The Prime Minister has butted heads with The AM Show host Duncan Garner on the first morning of MediaWorks' new morning news programme.
The topic was housing, which the Opposition has called the National Government's Achilles' heel. A report obtained by The AM Show showed Treasury was presented with a report last year, compiled by ANZ economists, warning New Zealand is 60,000 houses short of what it needs.
Mr English - who was Finance Minister when the report was provided to Treasury - told The AM Show he didn't accept that number - but while acknowledging there is indeed a shortage, didn't have a figure to fire back.
ENGLISH: "As I understand, it's a rough estimate by ANZ some time ago. What's happening is we've now got the highest levels of construction going on in the country that we've ever had. We've had five years of pretty strong growth in house-building. Over the next two or three years we're going to build about the number of houses in Dunedin again, in New Zealand. The houses are turning up on the ground. And of course we're working with the councils, because with our billion-dollar infrastructure fund, we want to get more on the ground faster, because in the long-run, that's the answer."
GARNER: "Are you saying this advice from the ANZ bank, who have some pretty heavyweight economists, are you saying it's wrong?"
ENGLISH: "It's a rough estimate they've made, and in any case you can't manufacture tens of thousands of houses out of fresh air. The construction industry's been building up fast, in Auckland they built 10,000 houses last year."
GARNER: "Which is still short though, isn't it? Building 10,000 a year is not the 13,000 or 15,000 that you need, and it's not the 17,000 the Auckland Accord wanted, so you're still miles short."
ENGLISH: "I wouldn't say it's miles short, but look, it's building up from a lot less than that. As I said, across the country we've got the largest construction pipeline we've ever had after five years of strong growth, and it's going to keep growing and it's the right answer."
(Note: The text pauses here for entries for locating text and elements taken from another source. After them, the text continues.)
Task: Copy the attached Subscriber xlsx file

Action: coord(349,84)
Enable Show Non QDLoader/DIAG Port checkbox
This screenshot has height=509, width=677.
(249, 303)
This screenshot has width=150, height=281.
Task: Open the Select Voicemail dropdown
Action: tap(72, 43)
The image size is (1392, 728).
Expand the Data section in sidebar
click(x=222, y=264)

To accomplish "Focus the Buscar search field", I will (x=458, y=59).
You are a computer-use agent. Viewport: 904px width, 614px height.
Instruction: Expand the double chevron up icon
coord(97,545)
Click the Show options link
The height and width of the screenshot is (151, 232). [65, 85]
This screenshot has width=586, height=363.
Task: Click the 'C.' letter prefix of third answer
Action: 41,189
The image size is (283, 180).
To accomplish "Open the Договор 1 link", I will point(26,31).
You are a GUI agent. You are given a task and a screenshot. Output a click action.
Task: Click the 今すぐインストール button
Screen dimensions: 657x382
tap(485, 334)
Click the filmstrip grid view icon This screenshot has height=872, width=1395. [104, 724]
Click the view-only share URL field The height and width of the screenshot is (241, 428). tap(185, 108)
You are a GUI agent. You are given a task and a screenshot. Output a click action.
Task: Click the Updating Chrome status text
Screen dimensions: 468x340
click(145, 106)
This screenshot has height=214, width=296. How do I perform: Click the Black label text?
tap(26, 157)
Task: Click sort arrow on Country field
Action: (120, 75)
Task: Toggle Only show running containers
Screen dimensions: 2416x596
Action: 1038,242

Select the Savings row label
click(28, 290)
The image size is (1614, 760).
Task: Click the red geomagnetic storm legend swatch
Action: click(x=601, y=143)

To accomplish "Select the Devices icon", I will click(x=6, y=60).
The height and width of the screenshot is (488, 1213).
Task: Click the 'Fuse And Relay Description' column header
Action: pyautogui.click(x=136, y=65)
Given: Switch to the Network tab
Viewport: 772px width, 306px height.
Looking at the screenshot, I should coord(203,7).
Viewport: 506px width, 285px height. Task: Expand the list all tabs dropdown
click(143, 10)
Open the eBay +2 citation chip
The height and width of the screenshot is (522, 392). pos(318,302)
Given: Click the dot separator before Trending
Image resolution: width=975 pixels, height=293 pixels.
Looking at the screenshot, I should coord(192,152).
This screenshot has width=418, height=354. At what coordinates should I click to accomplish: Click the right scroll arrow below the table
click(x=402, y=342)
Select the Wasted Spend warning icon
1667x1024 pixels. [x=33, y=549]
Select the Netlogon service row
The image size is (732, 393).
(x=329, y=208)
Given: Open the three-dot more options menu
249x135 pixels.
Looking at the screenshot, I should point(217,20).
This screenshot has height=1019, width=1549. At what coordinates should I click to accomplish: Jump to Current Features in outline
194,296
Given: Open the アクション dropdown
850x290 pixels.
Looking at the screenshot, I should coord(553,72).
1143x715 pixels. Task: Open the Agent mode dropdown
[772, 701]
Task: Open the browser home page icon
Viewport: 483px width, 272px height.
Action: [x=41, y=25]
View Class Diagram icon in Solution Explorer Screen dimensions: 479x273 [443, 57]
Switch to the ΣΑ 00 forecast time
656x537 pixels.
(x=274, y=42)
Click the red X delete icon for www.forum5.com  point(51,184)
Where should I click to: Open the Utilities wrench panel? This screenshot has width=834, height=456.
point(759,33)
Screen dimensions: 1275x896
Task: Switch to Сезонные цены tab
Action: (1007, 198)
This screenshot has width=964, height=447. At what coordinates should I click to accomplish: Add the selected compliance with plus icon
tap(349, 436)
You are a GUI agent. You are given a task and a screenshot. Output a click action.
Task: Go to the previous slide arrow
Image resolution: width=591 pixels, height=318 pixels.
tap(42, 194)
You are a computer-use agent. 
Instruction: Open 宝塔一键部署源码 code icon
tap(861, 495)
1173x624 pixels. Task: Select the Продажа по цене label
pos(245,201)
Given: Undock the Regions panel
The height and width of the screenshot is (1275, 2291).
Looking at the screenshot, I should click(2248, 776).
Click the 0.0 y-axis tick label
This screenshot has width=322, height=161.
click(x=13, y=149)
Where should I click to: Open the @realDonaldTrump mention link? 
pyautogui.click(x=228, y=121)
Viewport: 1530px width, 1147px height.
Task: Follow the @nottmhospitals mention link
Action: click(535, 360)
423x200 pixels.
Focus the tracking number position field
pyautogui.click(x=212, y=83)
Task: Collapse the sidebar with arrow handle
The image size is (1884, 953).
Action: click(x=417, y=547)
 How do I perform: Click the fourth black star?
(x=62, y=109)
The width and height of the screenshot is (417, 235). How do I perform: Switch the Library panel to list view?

GARNER: "If it's not 60,000, which ANZ have put a figure on, which you got as Finance Minister, what is it if it's not 60,000?"
ENGLISH: "I don't know exactly what the best estimate would be. What will tell us a bit is the prices. There are some signs of cooling in the prices - we're yet to see if that continues through the year. But either way, the answer to high prices is build more houses."
GARNER: "And you're not building enough - that's 60,000 short, and whether it's 40,000 or 50,000 or whatever number you want to pick up on, prices will stay high because you're still short. You've been in office eight years, heading into your ninth year, and you're still short."
ENGLISH: "Well as I said, it's been building up from a pretty low base in 2009, 2010. You might remember there was a recession back then. Everyone stopped building houses because the economy, then it's had to pick up - all the rules have changed around the councils, there's eight or 10 major initiatives that have gone into the current momentum which sees us building the 10,000 in Auckland, there will be 30,000 across the country, and it's going to keep going."
Statistics NZ figures show 9930 homes were consented in 2016, up 7 percent on 2015 - but just because a home is consented, doesn't mean it's built.
Statistics also show the number of apartments consented decreased - but it's apartments and other medium- to high-density housing New Zealand wants and needs, according to Labour.
Auckland in particular needs affordable housing - but fewer than 500 a year consented in the city fall into that category, Labour says.
As of October last year, only 18 affordable houses had been built across the city's 154 special housing areas, out of 1400.
The average price of a home in Auckland according to Quotable Value is just over $1 million, up 72 percent in just four years.